Again this is yet another failure from those involved. Here I am, 54 year old and been reading about the pros and cons on Stocking for 35 years. 35 years for god sake! Pathetic people! How long should it take to answer a question? And yet, 35 years on, and its still not answered. Again, a politicians dream, what must they think of us all? No one can actually say yes or no, or come up with "Fact"!
How easy would it be to have a national case study into whether or not this could actually work here and finally put the whole issue to bed? We could then pull the community together to answer bigger questions, but no! Typical of the salmon fishing community and those charged with looking after it, instead of actually getting on with the science, we argue with one another over petty issues and end up with our political and other enemy's laughing at us, seeing us for what we are. A bloody Joke!

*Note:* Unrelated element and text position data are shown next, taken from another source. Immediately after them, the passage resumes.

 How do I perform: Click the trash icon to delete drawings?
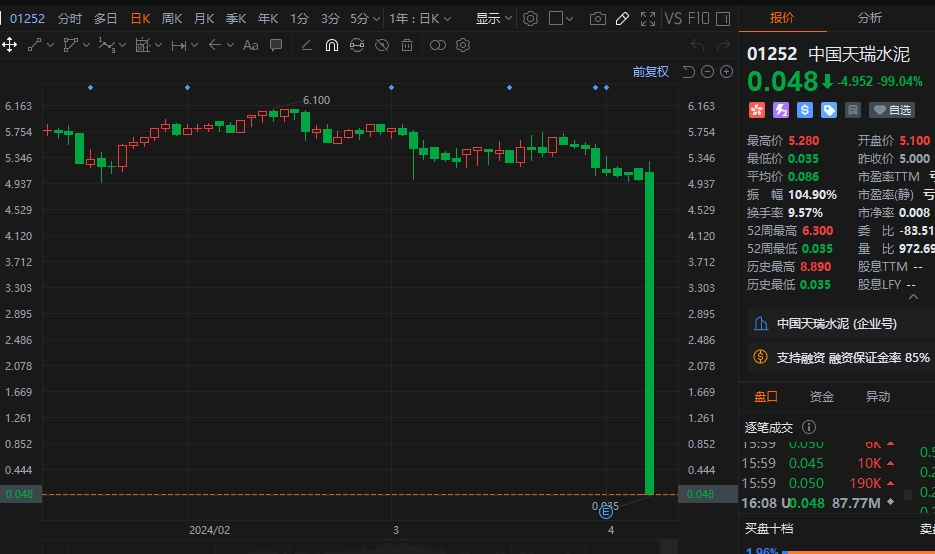407,45
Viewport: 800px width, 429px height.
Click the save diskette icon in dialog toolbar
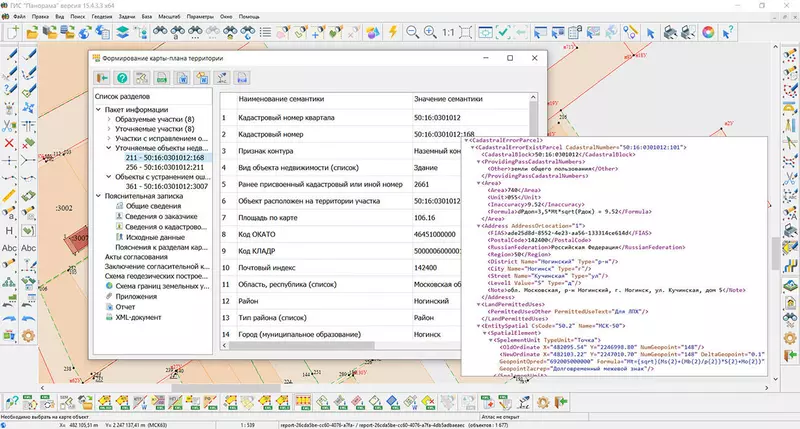[240, 78]

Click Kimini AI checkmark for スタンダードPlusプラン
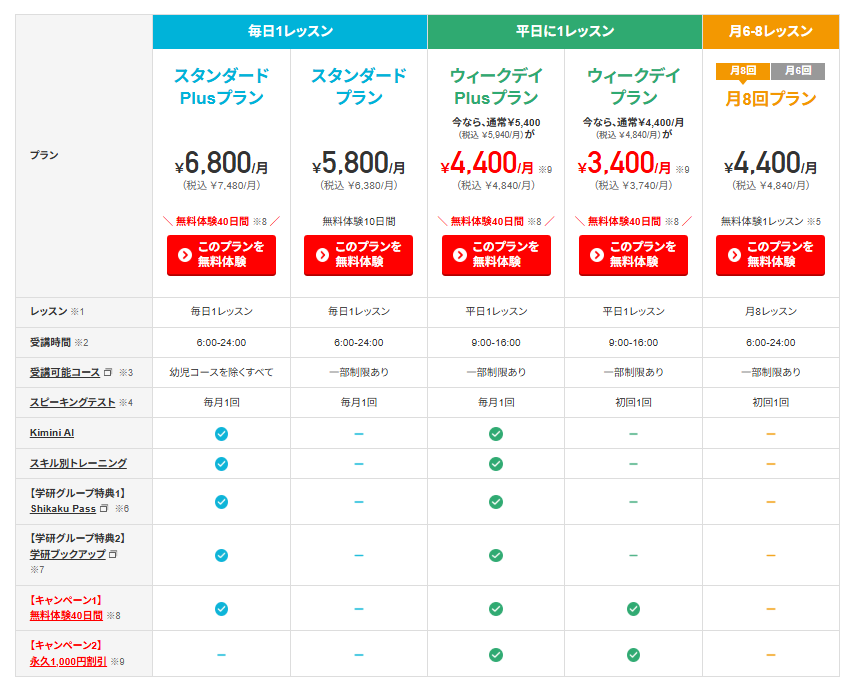point(221,433)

If you took two rivers, commercially void of salmon. On one we adopted the same old (hope the fish come back) strategies seen here over the past 40 years, whilst on the other, you got experts from Iceland apply something similar to their proven method and run the project for 5 years. Question answered! No more bullshit.
Getting salmon rivers to do what they have done since the last ice age is surely the best approach? The research and management work of Dr Ronald Campbell of the Tweed Foundation is the best example of proving the conditions for salmon to thrive in the a salmon river catchment.
If this is your agenda, then yes. However, for those working on the river and those relying on visiting fishermen, I’m afraid this might not be the case. In a business sense, a greater part of The Tweed is going into unfamiliar territory. Yes, there will be many times in the past 10,000 years, were the rivers populations have been this low. We know sea surface temps in the past were higher and less favourable to salmon. However, mine and a great many others interest in those fish is business, jobs and the economy of the catchment. There comes a time when things must change. However, that change can come in many shapes and forms. My final paragraph alludes to this.
AST and most wild fisheries organisations are now focussed on what is happening at sea, and rightly so because that is where the main problem lies. Fact???? The focus is on what happens to smolts in lower sections of rivers, estuaries and in the littoral coastal zones. Other organisations such as NASCO are dealing with the ocean. In all these efforts science is the basis from which data (facts) emerge.